Lessons Learned From the Clementine Mission

Executive Summary

Clementine was a relatively low-cost, technology-demonstration mission that, as a secondary objective, was designed to survey the Moon and to fly past an asteroid. After a 22-month development phase, the spacecraft was launched in late January 1994. Operated by the Ballistic Missile Defense Organization within the U.S. Department of Defense (DOD), Clementine was the first U.S. space mission to leave Earth's vicinity that was not run by NASA. Because of Clementine's many similarities to NASA's current drive to carry out space missions that are "smaller, cheaper, and faster," this document describes some of the mission's operational features that differ from traditional NASA practice and that might be profitably brought into scientific spaceflights. This report first presents a preliminary assessment of Clementine's scientific return to date. Although much of the data reduction, calibration, and analysis is yet to be completed, Clementine already appears to have returned interesting and valuable scientific results, especially its identification of the lunar topography, which shows much more relief than anticipated. However, the spacecraft's limited instrument complement prevented the mission from accomplishing the highest-priority objective for lunar science, namely determination of the Moon's global geochemistry. This should not be regarded as a failure, because the mission was not motivated by the achievement of any particular scientific objective. Answers to most of the fundamental scientific questions, listed previously by COMPLEX,* will come only after further exploration of the Moon by orbiters and landers.
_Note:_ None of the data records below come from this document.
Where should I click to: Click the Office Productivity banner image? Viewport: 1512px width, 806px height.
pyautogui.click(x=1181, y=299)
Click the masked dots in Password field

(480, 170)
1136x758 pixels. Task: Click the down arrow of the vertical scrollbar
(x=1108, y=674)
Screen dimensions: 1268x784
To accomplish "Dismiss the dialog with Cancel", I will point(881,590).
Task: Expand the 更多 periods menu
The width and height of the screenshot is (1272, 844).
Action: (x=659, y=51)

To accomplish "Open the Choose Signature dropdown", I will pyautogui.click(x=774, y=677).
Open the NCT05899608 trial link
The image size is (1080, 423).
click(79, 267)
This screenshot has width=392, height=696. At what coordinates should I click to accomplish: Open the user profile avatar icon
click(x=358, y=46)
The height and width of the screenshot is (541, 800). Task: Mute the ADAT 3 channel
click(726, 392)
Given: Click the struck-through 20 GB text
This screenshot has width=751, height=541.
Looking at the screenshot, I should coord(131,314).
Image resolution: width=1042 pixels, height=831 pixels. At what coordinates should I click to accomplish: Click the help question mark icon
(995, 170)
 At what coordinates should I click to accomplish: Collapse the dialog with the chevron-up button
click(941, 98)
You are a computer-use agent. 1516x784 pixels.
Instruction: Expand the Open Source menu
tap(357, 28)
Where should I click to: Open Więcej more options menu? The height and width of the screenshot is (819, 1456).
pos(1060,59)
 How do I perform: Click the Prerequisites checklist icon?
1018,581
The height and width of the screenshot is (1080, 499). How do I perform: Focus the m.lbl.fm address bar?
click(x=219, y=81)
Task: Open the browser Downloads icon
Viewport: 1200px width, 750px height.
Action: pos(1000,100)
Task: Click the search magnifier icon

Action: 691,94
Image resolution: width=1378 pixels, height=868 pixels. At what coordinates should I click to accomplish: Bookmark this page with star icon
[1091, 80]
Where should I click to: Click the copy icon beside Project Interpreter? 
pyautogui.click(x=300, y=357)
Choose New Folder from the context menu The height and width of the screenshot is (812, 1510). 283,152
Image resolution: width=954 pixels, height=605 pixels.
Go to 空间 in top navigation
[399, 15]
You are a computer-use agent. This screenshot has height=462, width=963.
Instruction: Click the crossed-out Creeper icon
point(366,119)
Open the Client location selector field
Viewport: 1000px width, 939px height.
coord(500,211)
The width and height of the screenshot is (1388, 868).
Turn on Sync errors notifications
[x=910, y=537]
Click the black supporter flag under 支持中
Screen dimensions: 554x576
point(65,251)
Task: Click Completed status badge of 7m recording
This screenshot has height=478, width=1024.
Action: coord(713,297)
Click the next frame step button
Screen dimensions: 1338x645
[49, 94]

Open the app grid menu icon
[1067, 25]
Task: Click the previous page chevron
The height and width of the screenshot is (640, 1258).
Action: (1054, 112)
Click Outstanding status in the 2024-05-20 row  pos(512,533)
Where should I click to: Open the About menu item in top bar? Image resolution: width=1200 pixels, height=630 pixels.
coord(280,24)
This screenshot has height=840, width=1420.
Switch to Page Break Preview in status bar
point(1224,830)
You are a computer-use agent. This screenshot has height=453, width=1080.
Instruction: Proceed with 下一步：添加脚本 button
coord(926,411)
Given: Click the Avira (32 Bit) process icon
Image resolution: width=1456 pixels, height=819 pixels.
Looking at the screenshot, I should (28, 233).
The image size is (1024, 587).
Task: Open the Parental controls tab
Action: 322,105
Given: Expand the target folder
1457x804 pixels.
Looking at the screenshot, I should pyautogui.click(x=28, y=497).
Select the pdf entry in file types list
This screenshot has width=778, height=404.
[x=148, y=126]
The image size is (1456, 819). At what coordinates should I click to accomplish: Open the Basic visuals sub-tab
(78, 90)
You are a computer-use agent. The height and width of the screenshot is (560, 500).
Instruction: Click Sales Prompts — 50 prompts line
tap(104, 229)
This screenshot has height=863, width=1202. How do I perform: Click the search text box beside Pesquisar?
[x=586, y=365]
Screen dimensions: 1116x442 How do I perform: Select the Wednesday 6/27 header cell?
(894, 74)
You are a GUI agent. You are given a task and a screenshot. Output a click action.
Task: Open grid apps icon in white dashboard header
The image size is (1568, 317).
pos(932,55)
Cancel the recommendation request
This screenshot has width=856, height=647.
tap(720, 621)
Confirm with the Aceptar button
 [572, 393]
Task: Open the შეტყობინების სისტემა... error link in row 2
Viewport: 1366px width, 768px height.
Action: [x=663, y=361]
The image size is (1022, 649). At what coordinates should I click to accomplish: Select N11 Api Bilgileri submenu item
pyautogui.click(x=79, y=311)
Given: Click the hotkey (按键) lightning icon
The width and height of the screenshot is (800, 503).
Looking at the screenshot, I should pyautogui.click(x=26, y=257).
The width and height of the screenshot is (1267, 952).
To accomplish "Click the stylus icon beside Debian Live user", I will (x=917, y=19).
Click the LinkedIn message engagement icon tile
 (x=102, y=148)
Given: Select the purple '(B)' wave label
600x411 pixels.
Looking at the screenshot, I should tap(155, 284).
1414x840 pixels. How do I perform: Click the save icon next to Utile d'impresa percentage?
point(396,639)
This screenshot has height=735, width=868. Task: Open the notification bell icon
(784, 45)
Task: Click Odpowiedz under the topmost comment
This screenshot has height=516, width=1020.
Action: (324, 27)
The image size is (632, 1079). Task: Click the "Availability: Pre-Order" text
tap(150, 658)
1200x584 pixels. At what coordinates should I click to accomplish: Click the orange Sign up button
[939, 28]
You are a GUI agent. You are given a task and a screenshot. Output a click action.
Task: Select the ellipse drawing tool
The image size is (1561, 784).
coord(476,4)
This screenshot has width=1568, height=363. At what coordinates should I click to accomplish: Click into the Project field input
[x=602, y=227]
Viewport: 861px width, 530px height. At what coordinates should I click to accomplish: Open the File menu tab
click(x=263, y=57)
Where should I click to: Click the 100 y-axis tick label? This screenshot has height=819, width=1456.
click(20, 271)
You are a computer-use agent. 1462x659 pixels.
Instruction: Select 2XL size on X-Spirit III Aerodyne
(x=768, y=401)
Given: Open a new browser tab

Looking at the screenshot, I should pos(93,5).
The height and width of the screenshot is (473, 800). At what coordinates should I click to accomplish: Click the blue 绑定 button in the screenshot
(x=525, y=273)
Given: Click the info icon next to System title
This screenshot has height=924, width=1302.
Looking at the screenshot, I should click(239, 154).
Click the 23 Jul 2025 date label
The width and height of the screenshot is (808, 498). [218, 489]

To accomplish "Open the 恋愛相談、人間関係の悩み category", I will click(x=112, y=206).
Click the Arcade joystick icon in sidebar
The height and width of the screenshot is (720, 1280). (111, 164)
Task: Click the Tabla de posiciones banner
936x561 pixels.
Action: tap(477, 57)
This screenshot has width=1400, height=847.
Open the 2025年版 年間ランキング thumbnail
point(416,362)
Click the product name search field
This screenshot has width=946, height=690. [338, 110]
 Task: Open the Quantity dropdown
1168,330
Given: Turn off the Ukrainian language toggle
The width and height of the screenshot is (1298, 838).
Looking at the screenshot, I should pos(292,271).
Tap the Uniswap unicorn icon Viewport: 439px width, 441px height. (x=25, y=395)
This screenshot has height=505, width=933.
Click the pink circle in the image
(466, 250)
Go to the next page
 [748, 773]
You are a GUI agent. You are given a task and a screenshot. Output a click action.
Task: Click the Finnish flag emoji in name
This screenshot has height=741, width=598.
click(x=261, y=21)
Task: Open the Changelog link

Clementine carried several new-technology devices and utilized lightweight spacecraft components. These elements are likely to have considerable application aboard small space science missions. Clementine was operated unlike most of the major space science missions of the past two decades: a small, highly dedicated team was given full responsibility for virtually all phases of the mission from design and construction of the spacecraft through to its launch and subsequent operation. The project stayed close within its budget and the spacecraft was delivered on time. Several aspects of Clementine—its cost, its incorporation of new technology, technological cooperation between NASA and DOD, and the scheme for software development—should be studied by groups more appropriately constituted than COMPLEX.

The mission's success rested to a considerable degree on the operational team's substantial freedom to make decisions and on the easy access to technology already developed. The tight time schedule forced swift decisions and lowered costs, but also took a human toll. The stringent budget and the firm limitations on reserves guaranteed that the mission would be relatively inexpensive, but surely reduced the mission's capability, may have made it less cost-effective, and perhaps ultimately led to the loss of the spacecraft before the completion of the asteroid flyby component of the mission.

For the most part, within its constrained lunar science objectives, Clementine was successful. Because of various factors, Clementine's costs were significantly less than most comparable space science missions might be. Since Clementine was not planned originally as a science mission and did not have science as a primary objective, funds were not allocated for instrument development and scientific calibration, or for data reduction and analysis. Nevertheless, Clementine validated the concept that, with proper operational profiles, small missions (such as those in the Discovery and MidEx programs) are capable of accomplishing significant research in space science.

Clementine also demonstrated the usefulness to space science of missions emphasizing the testing of innovative technologies, fresh management styles, and new approaches to spacecraft operations. Future missions of this type should be initiated provided that they are capable of achieving first-class science and that the scientific community is actively involved in them as early as possible.

The extent to which traditional NASA programs could or should follow this model is unclear at present. What is clear is that Clementine provides an existence proof that a small team of non-NASA researchers can successfully assume the overall responsibility for a deep-space mission.

* See, for example, Space Studies Board, National Research Council, An Integrated Strategy for the Planetary Science: 1995-2010, National Academy Press, Washington, D.C., 1994.